# [WORK REQUEST]
Looking at the material below, count the lines that contain "computer" and answer with the count only.

--------

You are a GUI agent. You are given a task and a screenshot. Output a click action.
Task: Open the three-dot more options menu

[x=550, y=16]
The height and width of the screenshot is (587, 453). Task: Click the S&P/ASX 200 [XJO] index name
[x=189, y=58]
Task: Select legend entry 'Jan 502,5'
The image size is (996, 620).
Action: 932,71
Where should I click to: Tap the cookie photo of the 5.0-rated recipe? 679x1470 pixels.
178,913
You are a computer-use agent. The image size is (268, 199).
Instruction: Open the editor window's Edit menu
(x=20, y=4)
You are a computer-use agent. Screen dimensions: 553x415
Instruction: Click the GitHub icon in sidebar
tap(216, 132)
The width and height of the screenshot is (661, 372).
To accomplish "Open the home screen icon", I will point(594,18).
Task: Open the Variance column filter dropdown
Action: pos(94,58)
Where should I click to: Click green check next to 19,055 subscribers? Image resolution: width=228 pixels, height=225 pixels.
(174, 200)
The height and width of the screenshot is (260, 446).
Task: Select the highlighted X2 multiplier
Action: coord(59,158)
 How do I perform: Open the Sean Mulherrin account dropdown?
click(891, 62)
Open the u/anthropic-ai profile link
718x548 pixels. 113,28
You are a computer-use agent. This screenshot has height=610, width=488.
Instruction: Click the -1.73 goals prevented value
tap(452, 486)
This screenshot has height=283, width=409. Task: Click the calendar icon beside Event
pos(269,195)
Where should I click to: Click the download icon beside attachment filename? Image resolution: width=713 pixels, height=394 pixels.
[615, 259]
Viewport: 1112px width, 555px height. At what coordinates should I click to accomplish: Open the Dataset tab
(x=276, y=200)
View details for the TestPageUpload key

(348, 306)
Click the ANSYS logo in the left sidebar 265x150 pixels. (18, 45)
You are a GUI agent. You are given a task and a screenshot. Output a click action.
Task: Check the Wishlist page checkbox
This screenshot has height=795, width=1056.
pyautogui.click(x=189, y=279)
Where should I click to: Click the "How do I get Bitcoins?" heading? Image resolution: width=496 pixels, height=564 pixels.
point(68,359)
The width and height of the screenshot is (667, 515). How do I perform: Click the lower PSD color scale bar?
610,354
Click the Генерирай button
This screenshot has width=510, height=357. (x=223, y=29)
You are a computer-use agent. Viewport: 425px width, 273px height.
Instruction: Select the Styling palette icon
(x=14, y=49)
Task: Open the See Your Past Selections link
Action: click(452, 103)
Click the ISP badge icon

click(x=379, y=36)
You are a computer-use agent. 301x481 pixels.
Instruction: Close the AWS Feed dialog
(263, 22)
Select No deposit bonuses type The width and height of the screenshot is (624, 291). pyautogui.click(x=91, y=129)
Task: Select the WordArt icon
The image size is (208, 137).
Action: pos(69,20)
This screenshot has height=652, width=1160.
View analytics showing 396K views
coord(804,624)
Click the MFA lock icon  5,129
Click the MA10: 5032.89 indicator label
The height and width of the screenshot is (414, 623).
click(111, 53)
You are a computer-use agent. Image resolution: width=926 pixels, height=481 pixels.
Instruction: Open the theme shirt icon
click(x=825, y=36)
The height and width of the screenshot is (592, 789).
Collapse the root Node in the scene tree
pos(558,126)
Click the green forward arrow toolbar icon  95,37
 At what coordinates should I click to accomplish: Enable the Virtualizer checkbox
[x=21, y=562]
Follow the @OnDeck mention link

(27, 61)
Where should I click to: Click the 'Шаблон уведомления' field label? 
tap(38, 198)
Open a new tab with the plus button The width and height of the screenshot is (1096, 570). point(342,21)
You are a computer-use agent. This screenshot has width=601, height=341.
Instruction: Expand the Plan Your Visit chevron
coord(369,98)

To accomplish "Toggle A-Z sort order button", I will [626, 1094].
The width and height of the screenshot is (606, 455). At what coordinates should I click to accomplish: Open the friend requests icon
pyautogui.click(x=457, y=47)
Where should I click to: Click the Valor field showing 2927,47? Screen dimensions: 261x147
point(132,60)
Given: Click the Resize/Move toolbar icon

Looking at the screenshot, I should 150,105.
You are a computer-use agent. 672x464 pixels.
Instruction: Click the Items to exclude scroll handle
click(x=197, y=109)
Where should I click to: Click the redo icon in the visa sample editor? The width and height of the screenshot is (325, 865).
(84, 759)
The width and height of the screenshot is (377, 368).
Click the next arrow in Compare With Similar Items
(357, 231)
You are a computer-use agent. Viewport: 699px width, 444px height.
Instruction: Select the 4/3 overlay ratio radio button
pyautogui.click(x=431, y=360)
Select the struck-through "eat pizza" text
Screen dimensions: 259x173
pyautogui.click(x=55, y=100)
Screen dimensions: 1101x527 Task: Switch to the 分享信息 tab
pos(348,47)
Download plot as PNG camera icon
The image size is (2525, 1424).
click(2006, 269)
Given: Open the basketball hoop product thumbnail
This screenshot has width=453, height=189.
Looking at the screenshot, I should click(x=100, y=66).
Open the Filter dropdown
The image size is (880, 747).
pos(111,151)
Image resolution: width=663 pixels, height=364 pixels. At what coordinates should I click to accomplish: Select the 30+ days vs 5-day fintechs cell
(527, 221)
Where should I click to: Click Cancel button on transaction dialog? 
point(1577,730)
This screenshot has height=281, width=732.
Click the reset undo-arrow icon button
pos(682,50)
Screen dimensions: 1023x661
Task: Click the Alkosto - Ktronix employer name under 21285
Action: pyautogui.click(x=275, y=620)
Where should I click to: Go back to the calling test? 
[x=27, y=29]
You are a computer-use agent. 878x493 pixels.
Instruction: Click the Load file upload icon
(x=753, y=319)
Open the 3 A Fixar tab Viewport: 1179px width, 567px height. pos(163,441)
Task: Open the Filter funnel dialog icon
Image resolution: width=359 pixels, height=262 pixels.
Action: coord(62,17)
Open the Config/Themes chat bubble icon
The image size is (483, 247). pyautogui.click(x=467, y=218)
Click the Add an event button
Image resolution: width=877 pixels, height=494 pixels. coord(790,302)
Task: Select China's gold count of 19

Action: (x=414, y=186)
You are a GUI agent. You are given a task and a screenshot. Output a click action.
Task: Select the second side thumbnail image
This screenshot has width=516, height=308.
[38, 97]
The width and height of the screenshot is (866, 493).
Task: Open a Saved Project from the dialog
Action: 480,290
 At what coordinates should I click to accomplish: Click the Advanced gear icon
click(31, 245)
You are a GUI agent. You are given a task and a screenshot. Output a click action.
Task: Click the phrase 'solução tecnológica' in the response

--------

# [EXERCISE OUTPUT]
10